For surface running, the boats were powered by two 390 bhp NELSECO diesel engines, each driving one propeller shaft. When submerged each propeller was driven by a 310 hp electric motor. They could reach 14 kn on the surface and 11.25 kn underwater. On the surface, the boats had a range of 2500 nmi at 11 kn and 100 nmi at 5 kn submerged.

The F-class submarines were armed with four 18-inch (450 mm) torpedo tubes in the bow, no reloads were carried.

==Construction==
Barracudas keel was laid down by Union Iron Works, of San Francisco, California, on 23 August 1909. She was launched on 19 March 1912, sponsored by Miss Annette Reid Rolph, daughter of James Rolph, the mayor of San Francisco. She was renamed F-2 on 17 November 1911, and commissioned on 25 June 1912.

==Service history==
F-2 joined the 1st Submarine Group, Pacific Torpedo Flotilla, in operations between San Diego, California, and San Pedro, out of San Pedro Submarine Base, the Flotilla's base. She continued to play an important part in developing tactics and coordinating the use of undersea craft with the fleet during an extended training period in the Hawaiian Islands, the boats towed to their destination by armored cruisers, from August 1914 through November 1915.

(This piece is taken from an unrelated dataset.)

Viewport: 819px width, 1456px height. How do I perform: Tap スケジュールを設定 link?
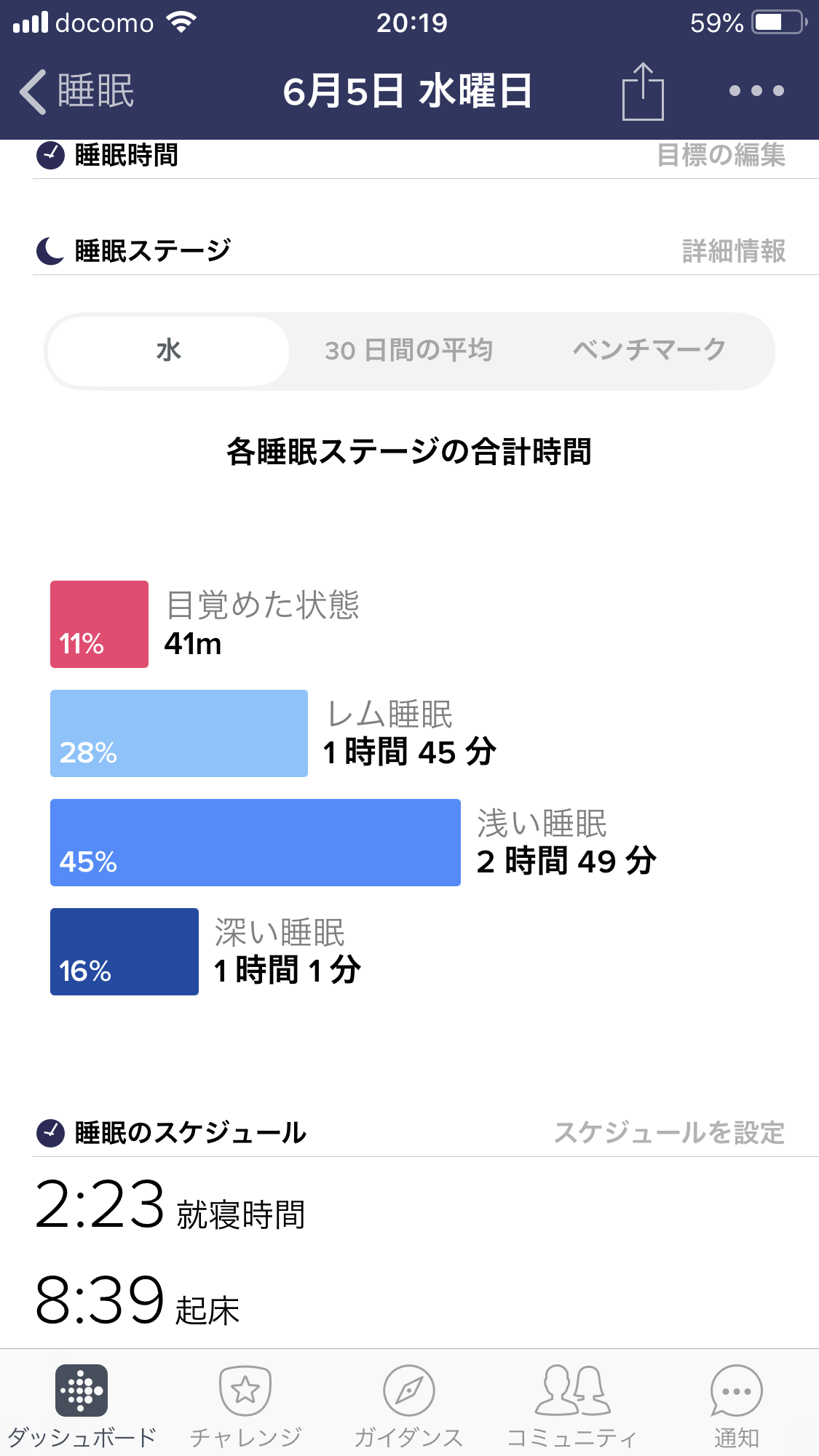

After lying in ordinary at Mare Island Naval Shipyard, between 15 March 1916 and 13 June 1917, F-2 became flagboat of Division 1, Submarine Force, Pacific Fleet. Returning to operations out of San Pedro, she participated in surface and submerged exercises, torpedo-proving practice, experiments in balancing at various depths, and trained prospective crews of new submarines.

==Fate==
On 18 September 1919, she was placed in reserve commission at San Pedro, to be used in elemental school work until decommissioned at Mare Island, on 16 March 1922. She was sold on 17 August.